---------- DATA IN THIS EXERCISE

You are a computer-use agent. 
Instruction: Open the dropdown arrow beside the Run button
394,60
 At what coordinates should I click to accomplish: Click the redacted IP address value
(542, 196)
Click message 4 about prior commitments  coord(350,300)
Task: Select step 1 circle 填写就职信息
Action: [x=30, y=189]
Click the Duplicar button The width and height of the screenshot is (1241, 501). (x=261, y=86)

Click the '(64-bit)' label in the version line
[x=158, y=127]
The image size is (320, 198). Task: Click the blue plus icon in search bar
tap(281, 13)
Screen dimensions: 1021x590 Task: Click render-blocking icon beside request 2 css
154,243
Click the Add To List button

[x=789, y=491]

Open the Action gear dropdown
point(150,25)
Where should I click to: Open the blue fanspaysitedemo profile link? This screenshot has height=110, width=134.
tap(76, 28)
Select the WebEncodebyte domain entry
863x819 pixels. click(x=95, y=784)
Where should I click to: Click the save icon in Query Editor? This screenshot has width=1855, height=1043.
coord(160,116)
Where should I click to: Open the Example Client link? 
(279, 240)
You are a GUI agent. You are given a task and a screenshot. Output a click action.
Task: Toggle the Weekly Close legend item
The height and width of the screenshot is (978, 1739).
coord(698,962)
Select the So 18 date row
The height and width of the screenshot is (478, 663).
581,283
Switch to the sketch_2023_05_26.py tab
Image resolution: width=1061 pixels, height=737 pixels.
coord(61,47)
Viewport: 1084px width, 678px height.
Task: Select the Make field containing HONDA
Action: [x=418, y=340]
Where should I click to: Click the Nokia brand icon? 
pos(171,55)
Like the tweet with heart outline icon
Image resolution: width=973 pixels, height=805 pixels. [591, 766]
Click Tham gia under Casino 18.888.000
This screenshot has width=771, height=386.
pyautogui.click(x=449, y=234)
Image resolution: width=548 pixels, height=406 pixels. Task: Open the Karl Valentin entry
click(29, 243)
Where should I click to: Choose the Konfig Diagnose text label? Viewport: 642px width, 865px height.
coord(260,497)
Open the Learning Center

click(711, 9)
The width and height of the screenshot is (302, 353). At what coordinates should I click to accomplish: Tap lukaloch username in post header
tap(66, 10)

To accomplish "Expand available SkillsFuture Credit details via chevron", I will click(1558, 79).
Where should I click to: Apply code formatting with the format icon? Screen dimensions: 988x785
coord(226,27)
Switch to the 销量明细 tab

--------------------

### SET TASK
Retype the part of the lines above that opens with the line containing "Click Tham gia under Casino 18.888.000" and closes with the line containing "click(29, 243)", keeping both of those lines and leaving nothing changed.

### SOLUTION FOR THIS PROBLEM
Click Tham gia under Casino 18.888.000
This screenshot has width=771, height=386.
pyautogui.click(x=449, y=234)
Image resolution: width=548 pixels, height=406 pixels. Task: Open the Karl Valentin entry
click(29, 243)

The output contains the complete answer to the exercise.